Give back exactly the line containing "Click the Turtle Beach RV Resort cell" and all that follow it in the data below, with the pictures left out.

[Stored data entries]

+++++

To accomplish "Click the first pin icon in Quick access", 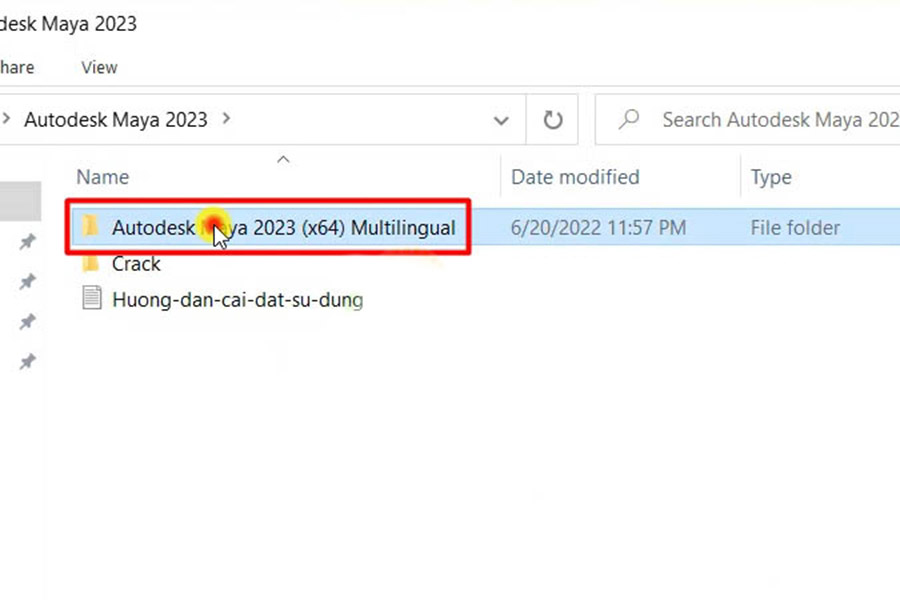I will [27, 241].
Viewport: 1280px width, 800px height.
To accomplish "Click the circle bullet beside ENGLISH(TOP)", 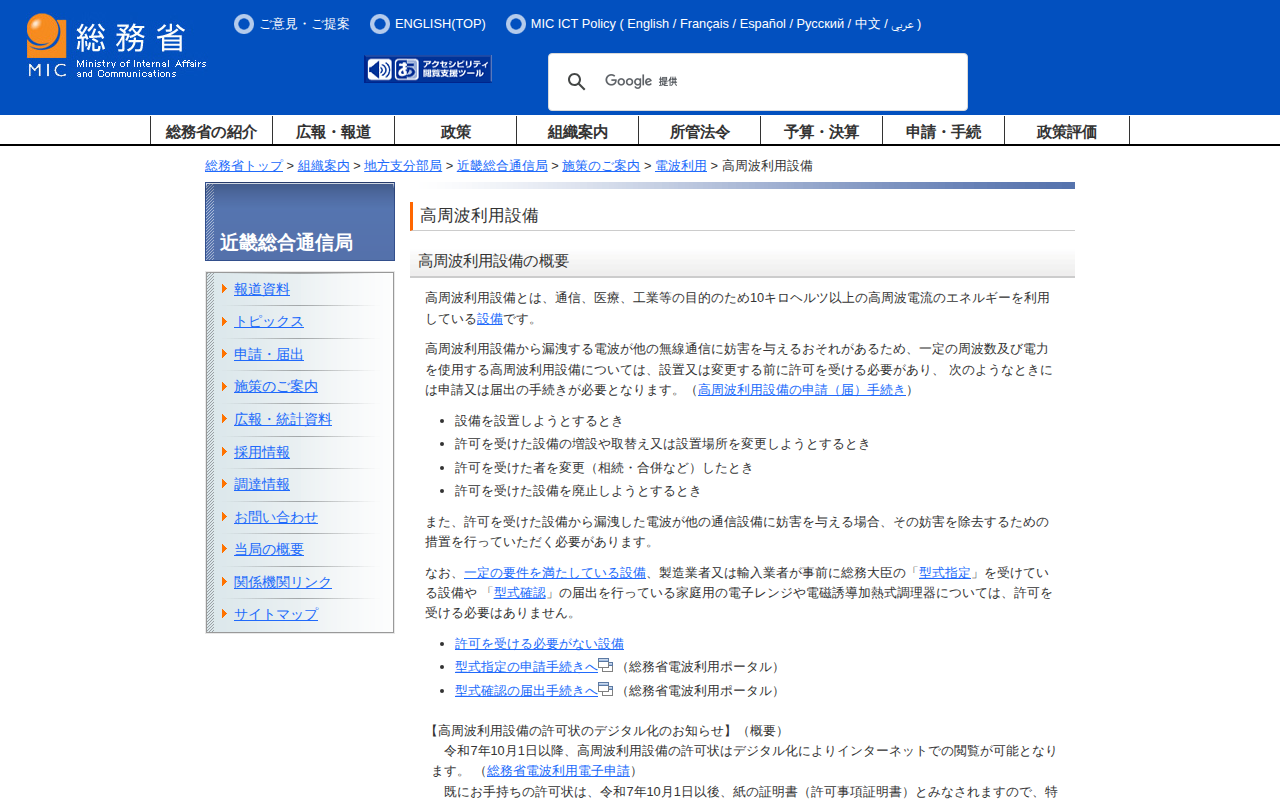I will point(380,24).
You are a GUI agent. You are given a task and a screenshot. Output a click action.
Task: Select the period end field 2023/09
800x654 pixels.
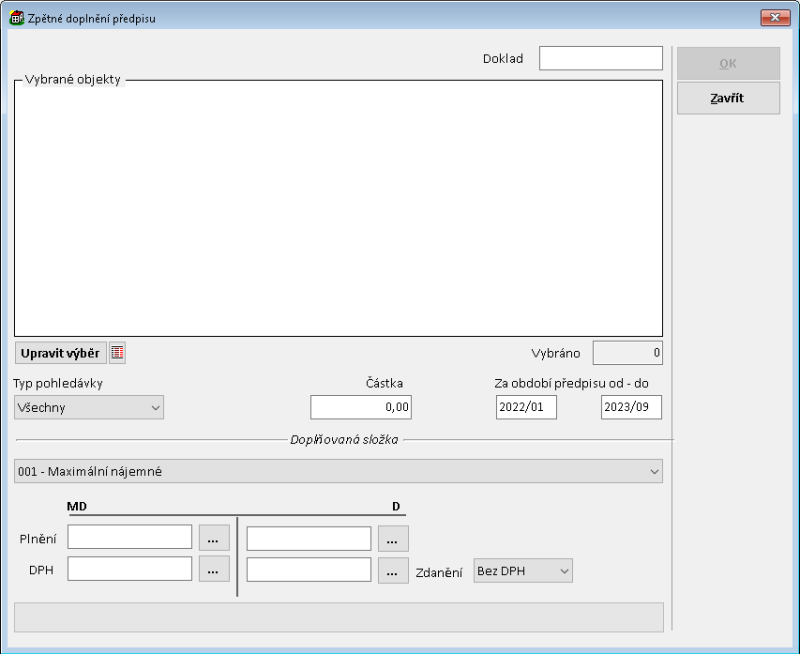coord(631,407)
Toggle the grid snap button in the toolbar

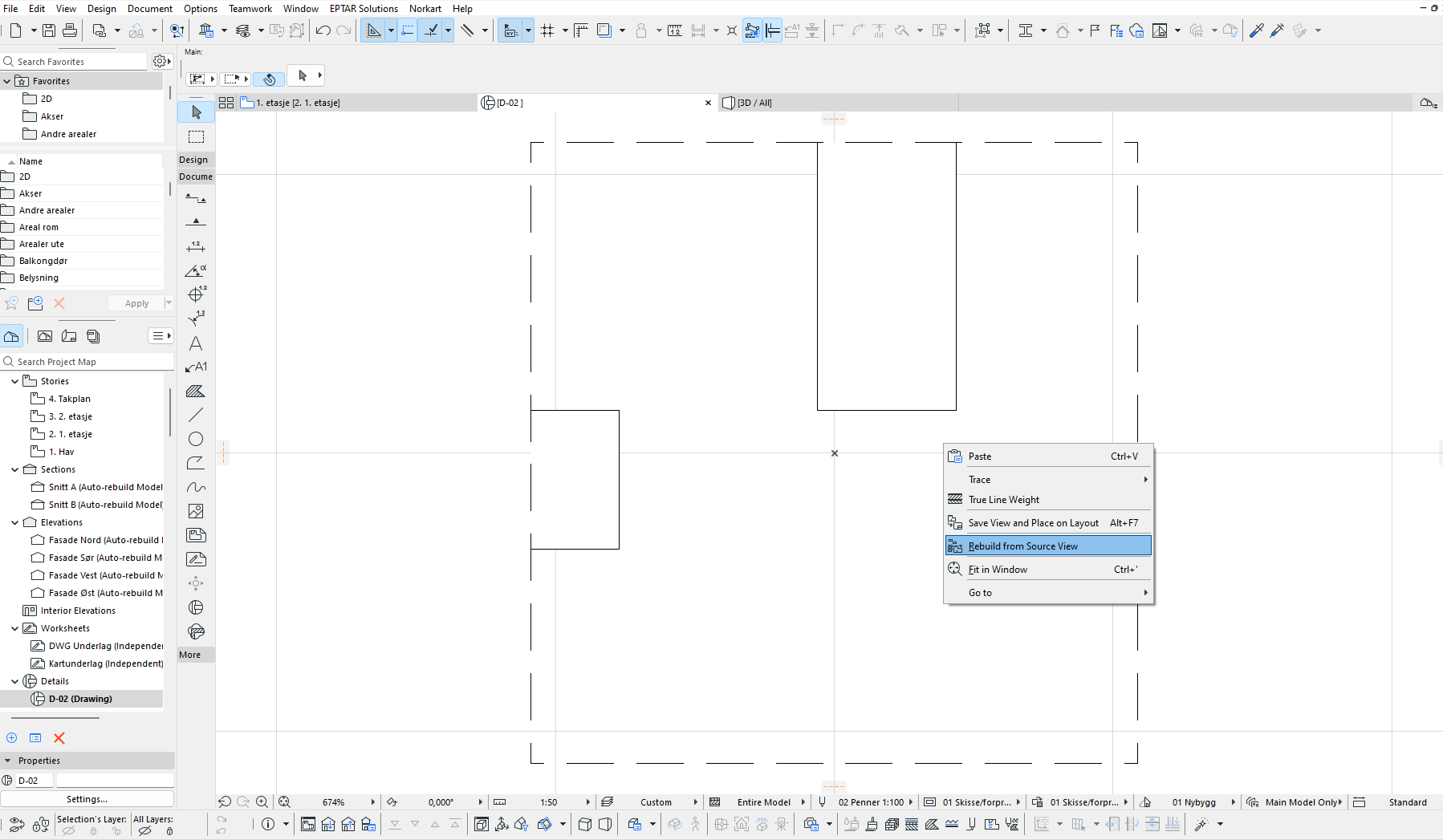pyautogui.click(x=547, y=30)
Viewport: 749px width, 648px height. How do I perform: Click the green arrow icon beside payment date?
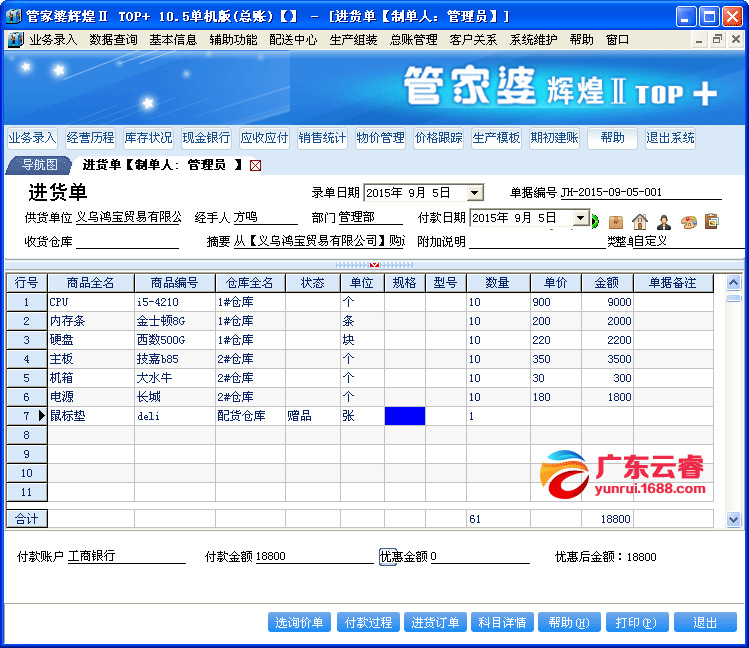point(596,221)
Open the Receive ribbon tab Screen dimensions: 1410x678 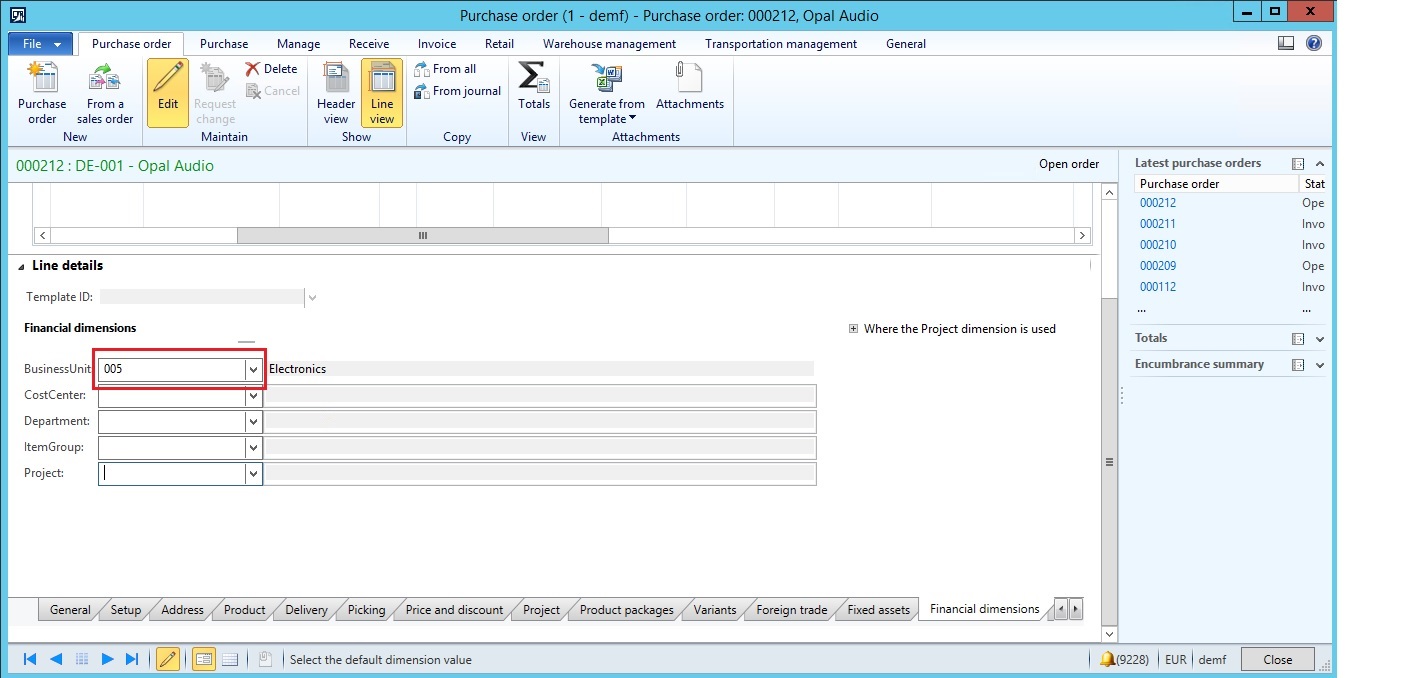pyautogui.click(x=368, y=44)
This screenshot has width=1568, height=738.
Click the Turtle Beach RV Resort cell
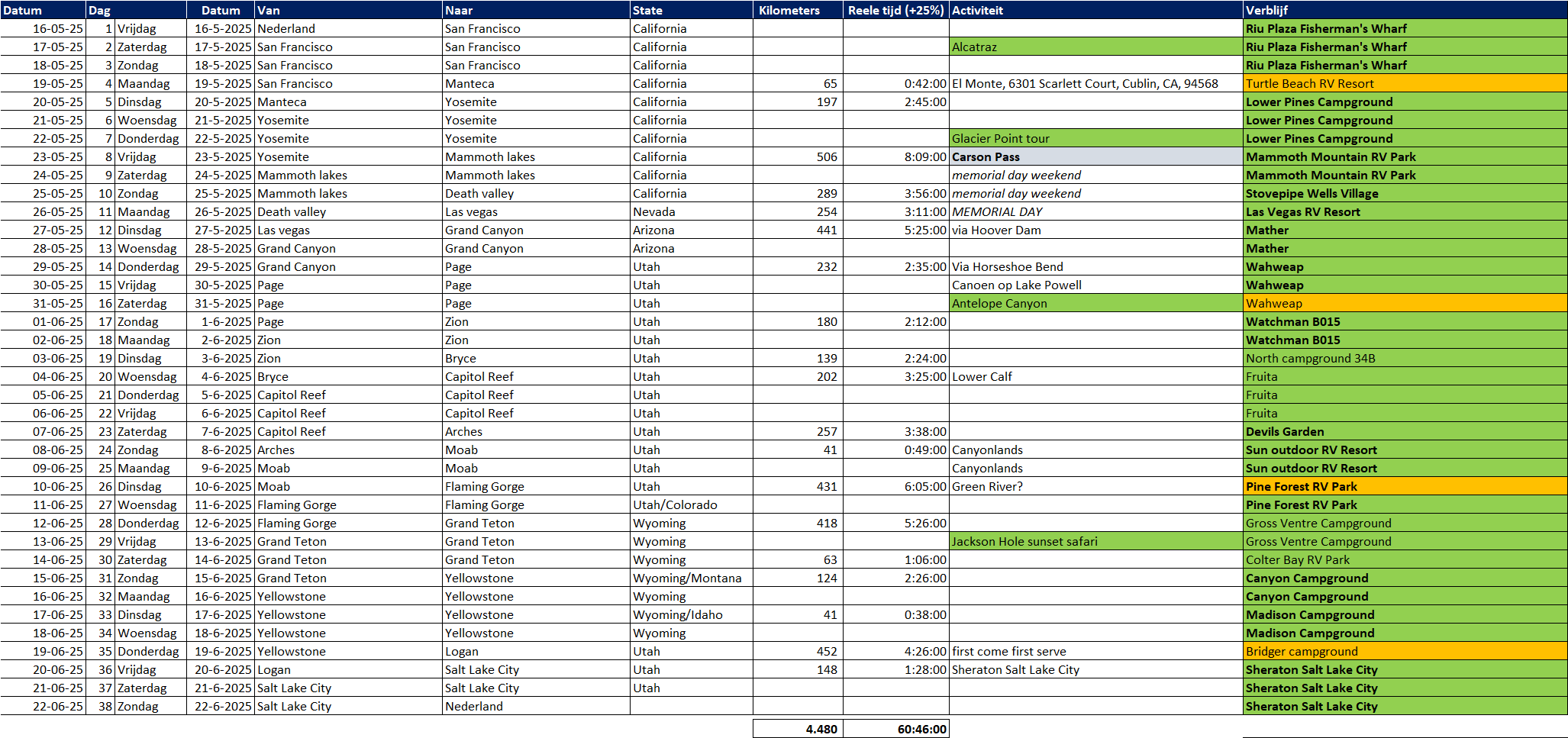1405,84
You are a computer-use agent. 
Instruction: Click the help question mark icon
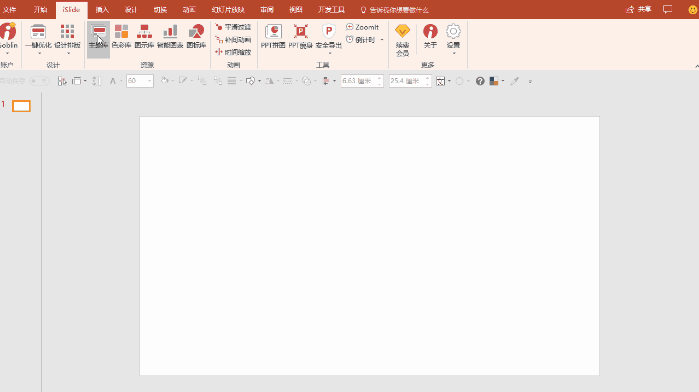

+++++

*EXPECTED ANSWER*:
Click the Turtle Beach RV Resort cell
1405,84
You are a computer-use agent. 
Instruction: Click the help question mark icon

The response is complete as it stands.